Naturally word gets around the village very quickly that something new has sprung up. Suddenly we notice dog walkers detouring down our way, dogs we have not seen before stagger past, no doubt asking themselves why their owners have come this way, have broken their usual routine. The dogs can’t make sense of it but we know what is going on. We no longer have difficulty explaining where we live to those we meet. All we have to say is “The house with the monstrous carport” and understanding dawns. “Oh yes I've seen that. Now I know where you are”, usually followed by a strange look, the “That great thing” look. Visitors too, holidaymakers, have suddenly begun using the end of our road to turn in, pretending they are lost, something that has never happened before. We are beginning to think that our carport may be the most exciting thing to have happened in the village since the Vikings left and it amuses us that we might have created something of a talking point.

Our latest foray away in Ducky takes us to Barnluasgan over in Knapdale to see the beavers. Just a short drive north of us, a trialled reintroduction of beavers has been going on since 2009, exploring (at some considerable financial cost I might add) what might happen if we replace what was once a native species all over Scotland. We have it on good authority that there are currently at least ten of the beasts living here although despite setting off at dusk and tiptoeing as quietly as possible for a mile or so along a gravel path (not the best surface for stealth) beside the freshly created loch to the site of the beaver dam, we see nothing but a few ducks. We feel certain that the beavers are there, close by, perhaps chuckling to themselves about our clumsiness, but no way are they going to show themselves.
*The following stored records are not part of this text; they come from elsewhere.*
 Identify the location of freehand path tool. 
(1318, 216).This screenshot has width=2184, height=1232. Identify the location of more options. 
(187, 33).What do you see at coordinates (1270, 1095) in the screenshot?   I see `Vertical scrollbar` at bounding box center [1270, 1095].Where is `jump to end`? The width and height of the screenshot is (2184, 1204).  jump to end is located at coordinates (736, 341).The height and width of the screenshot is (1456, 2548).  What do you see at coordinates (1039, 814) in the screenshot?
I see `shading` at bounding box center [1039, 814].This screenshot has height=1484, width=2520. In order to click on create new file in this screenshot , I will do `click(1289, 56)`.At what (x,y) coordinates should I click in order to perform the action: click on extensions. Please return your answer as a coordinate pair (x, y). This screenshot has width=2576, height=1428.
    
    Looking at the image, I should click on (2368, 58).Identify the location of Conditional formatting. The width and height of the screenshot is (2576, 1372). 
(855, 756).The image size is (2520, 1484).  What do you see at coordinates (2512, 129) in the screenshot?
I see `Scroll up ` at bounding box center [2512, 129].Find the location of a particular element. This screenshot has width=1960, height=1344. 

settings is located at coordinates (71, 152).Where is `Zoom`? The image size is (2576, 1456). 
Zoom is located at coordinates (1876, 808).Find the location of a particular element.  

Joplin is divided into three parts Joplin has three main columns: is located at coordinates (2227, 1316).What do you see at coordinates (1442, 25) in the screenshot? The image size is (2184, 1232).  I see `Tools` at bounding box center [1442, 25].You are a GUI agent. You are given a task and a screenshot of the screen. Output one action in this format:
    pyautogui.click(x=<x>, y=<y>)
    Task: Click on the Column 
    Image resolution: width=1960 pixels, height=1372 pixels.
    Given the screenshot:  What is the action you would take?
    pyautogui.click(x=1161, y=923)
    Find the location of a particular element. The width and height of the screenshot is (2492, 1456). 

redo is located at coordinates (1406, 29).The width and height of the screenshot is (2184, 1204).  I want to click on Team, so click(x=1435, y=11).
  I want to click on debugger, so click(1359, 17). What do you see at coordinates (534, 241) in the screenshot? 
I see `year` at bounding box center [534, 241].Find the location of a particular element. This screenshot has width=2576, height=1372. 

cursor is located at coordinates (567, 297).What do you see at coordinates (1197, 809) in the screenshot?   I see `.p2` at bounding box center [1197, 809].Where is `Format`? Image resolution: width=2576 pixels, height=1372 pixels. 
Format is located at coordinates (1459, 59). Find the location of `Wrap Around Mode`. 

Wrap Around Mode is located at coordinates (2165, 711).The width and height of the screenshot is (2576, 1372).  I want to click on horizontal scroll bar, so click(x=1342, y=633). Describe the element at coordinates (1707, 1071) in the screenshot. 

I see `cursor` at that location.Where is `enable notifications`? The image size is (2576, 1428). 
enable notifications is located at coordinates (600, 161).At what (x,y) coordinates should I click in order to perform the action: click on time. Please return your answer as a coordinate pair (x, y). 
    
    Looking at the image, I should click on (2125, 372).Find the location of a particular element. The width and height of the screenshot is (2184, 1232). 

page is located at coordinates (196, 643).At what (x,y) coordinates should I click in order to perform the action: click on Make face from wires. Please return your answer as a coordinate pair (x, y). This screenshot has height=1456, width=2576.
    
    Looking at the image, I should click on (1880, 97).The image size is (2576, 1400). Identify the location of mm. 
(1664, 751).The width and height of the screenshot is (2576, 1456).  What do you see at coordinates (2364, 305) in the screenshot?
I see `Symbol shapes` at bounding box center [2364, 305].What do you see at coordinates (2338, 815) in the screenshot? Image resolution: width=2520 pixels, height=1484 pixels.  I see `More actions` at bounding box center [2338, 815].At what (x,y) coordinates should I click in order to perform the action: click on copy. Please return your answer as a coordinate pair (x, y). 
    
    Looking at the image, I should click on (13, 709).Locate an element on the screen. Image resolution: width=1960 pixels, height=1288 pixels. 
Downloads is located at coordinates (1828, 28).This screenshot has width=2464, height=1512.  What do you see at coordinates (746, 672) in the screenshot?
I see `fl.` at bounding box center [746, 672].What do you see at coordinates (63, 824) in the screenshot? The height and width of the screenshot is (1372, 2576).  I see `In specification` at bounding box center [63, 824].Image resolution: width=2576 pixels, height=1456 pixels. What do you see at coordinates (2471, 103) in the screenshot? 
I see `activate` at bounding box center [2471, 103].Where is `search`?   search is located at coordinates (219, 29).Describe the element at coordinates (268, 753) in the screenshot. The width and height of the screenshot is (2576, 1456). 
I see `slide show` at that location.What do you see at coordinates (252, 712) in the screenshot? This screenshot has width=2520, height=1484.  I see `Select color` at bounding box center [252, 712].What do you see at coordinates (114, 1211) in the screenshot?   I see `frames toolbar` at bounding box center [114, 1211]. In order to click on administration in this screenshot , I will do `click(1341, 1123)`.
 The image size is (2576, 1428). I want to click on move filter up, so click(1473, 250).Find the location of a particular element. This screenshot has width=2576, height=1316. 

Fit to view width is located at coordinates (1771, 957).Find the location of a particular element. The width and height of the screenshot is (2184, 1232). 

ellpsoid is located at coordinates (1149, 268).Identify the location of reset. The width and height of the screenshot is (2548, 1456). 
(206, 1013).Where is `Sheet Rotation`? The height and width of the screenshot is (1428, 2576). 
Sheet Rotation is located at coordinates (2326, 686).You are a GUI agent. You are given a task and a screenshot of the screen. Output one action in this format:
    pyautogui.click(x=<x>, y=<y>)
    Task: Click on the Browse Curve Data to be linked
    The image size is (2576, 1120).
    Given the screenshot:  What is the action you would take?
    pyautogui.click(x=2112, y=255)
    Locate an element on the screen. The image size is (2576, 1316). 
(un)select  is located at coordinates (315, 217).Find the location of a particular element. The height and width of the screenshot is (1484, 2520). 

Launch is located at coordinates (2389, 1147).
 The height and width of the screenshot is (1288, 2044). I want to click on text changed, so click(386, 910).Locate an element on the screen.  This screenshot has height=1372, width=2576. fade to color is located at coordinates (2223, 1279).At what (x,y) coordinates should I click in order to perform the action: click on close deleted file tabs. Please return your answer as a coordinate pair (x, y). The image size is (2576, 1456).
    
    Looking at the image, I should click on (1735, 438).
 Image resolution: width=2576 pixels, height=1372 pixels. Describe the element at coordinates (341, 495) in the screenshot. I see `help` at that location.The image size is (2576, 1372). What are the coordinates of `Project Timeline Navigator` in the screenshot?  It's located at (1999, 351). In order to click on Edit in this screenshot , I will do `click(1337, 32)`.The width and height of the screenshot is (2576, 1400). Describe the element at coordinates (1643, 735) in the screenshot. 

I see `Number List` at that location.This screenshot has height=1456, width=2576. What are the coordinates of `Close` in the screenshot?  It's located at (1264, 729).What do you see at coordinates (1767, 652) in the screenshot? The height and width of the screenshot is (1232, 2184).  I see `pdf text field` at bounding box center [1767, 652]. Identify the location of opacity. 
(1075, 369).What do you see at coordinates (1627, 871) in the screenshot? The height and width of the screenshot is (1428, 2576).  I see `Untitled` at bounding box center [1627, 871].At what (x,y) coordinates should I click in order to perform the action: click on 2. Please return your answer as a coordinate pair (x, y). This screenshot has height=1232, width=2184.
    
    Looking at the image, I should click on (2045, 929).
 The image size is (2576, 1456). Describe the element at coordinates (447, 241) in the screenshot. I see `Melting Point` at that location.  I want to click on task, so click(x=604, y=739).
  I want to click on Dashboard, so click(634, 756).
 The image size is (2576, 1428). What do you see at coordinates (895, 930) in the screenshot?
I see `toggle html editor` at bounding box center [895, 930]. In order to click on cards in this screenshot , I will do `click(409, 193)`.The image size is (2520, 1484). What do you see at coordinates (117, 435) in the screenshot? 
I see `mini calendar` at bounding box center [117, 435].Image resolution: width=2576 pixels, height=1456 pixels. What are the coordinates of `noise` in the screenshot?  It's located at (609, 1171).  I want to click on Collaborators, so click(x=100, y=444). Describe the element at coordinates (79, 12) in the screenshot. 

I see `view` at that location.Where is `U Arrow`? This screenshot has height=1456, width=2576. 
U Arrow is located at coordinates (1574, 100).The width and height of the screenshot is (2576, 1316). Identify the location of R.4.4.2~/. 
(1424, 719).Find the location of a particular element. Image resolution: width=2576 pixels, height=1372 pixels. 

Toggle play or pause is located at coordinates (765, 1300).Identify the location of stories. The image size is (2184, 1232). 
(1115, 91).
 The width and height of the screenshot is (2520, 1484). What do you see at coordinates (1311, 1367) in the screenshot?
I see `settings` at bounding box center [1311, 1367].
Perhaps this is because they have discovered the strangest thing about this much-publicised species introduction which is that they are not the only beaver population currently living in Scotland. Little talked about is the fact that over on Tayside some one hundred and fifty wild beavers have set up home. Nobody seems clear about how they got there (they may have been released deliberately or else they are escaped pets – but who keeps beavers as pets?) and because they are not part of the trial and are not being so carefully studied we hear little about them. Indeed one senses that their very existence must be something of an embarrassment to those involved in the Knapdale trial. We are intrigued to see what will happen once the trial is over and a decision is made on whether they can stay, a decision apparently already overtaken by events.

Our beaver spotting being thwarted, we retire gracefully to spend the night camping ‘wild’ nearby and wake to a surprisingly hot summer’s day that tempts us to explore the area some more. Beavers might be shy but apparently adders are less so. The young lady we come across sunbathing close to her home, an iron drainage cover which crosses the forest track, is a little coy but she is quite well known to those walkers who come this way often (and that’s not many). We feel a certain pride in being able to point her out to one passer-by who has never seen an adder before and had just walked by this particular one. The adder cautiously sniffs the air by flicking her tongue and will disappear very quickly into cover if she senses danger but this morning her need for warmth from the sun clearly outweighs caution and she slides slowly and gracefully away. If only beavers could behave like this.